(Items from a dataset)
****

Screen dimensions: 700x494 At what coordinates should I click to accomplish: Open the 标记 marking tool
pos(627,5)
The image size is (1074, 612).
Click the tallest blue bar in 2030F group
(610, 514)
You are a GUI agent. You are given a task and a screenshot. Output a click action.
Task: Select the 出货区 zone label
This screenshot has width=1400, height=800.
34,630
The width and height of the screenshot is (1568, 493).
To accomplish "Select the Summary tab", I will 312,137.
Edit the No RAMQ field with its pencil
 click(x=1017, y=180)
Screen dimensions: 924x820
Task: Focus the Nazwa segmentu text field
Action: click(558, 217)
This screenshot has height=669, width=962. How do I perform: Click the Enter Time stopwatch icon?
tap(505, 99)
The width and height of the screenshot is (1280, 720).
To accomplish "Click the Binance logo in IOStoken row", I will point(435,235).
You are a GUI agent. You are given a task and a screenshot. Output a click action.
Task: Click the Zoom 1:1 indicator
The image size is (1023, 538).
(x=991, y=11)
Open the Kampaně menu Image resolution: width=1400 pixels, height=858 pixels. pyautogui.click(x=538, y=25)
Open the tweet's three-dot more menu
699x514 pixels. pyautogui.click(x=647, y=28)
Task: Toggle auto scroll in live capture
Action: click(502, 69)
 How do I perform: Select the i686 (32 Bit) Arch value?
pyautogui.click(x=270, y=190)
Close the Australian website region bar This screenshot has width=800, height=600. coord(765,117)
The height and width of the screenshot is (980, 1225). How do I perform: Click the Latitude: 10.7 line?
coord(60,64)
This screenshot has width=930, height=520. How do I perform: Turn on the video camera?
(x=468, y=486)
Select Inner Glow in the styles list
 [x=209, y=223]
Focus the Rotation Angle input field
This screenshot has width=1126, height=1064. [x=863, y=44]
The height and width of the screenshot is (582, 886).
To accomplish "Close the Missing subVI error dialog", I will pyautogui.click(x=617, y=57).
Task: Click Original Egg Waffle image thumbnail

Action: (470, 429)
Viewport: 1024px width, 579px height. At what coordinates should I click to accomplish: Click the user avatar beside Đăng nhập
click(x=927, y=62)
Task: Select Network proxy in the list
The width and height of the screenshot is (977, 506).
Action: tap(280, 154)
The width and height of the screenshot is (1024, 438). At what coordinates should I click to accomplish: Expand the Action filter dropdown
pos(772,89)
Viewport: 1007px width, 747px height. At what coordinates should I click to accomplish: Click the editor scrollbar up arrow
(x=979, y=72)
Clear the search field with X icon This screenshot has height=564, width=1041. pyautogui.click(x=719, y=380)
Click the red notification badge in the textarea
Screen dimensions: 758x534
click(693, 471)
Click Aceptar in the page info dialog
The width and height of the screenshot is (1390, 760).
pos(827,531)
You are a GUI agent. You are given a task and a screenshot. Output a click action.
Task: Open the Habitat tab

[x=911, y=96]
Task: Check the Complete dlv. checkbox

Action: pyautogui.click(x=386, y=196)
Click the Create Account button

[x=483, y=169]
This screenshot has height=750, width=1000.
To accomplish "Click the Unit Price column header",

****

* What you have to do *
Would you repeat the lines from the one containing "The width and height of the screenshot is (1390, 760)." through the end of the data, exactly, with nothing before or after them?

* Exercise response *
The width and height of the screenshot is (1390, 760).
pos(827,531)
You are a GUI agent. You are given a task and a screenshot. Output a click action.
Task: Open the Habitat tab

[x=911, y=96]
Task: Check the Complete dlv. checkbox

Action: pyautogui.click(x=386, y=196)
Click the Create Account button

[x=483, y=169]
This screenshot has height=750, width=1000.
To accomplish "Click the Unit Price column header",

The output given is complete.